AVAILABLE RECORDS:
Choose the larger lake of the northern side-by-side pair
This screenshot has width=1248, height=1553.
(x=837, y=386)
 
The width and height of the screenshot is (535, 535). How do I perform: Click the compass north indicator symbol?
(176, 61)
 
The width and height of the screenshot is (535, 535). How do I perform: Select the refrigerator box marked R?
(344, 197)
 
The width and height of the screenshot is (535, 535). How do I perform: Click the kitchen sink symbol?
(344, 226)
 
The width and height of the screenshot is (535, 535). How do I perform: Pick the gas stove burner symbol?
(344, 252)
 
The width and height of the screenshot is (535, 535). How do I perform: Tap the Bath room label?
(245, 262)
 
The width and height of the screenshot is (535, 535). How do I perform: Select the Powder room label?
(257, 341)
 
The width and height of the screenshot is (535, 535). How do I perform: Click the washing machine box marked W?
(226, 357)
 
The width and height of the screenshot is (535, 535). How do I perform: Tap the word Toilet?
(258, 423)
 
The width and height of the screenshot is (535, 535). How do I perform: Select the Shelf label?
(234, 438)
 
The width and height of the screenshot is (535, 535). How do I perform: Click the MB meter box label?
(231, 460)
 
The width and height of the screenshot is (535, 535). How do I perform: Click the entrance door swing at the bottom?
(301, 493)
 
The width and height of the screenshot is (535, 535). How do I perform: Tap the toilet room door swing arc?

PROBLEM DETAILS:
Could you edit all of the material above so that every "label" becomes "tag", leaving everything else untouched?

PROBLEM SOLUTION:
Choose the larger lake of the northern side-by-side pair
This screenshot has width=1248, height=1553.
(x=837, y=386)
 
The width and height of the screenshot is (535, 535). How do I perform: Click the compass north indicator symbol?
(176, 61)
 
The width and height of the screenshot is (535, 535). How do I perform: Select the refrigerator box marked R?
(344, 197)
 
The width and height of the screenshot is (535, 535). How do I perform: Click the kitchen sink symbol?
(344, 226)
 
The width and height of the screenshot is (535, 535). How do I perform: Pick the gas stove burner symbol?
(344, 252)
 
The width and height of the screenshot is (535, 535). How do I perform: Tap the Bath room tag?
(245, 262)
 
The width and height of the screenshot is (535, 535). How do I perform: Select the Powder room tag?
(257, 341)
 
The width and height of the screenshot is (535, 535). How do I perform: Click the washing machine box marked W?
(226, 357)
 
The width and height of the screenshot is (535, 535). How do I perform: Tap the word Toilet?
(258, 423)
 
The width and height of the screenshot is (535, 535). How do I perform: Select the Shelf tag?
(234, 438)
 
The width and height of the screenshot is (535, 535). How do I perform: Click the MB meter box tag?
(231, 460)
 
The width and height of the screenshot is (535, 535). How do I perform: Click the entrance door swing at the bottom?
(301, 493)
 
The width and height of the screenshot is (535, 535). How do I perform: Tap the toilet room door swing arc?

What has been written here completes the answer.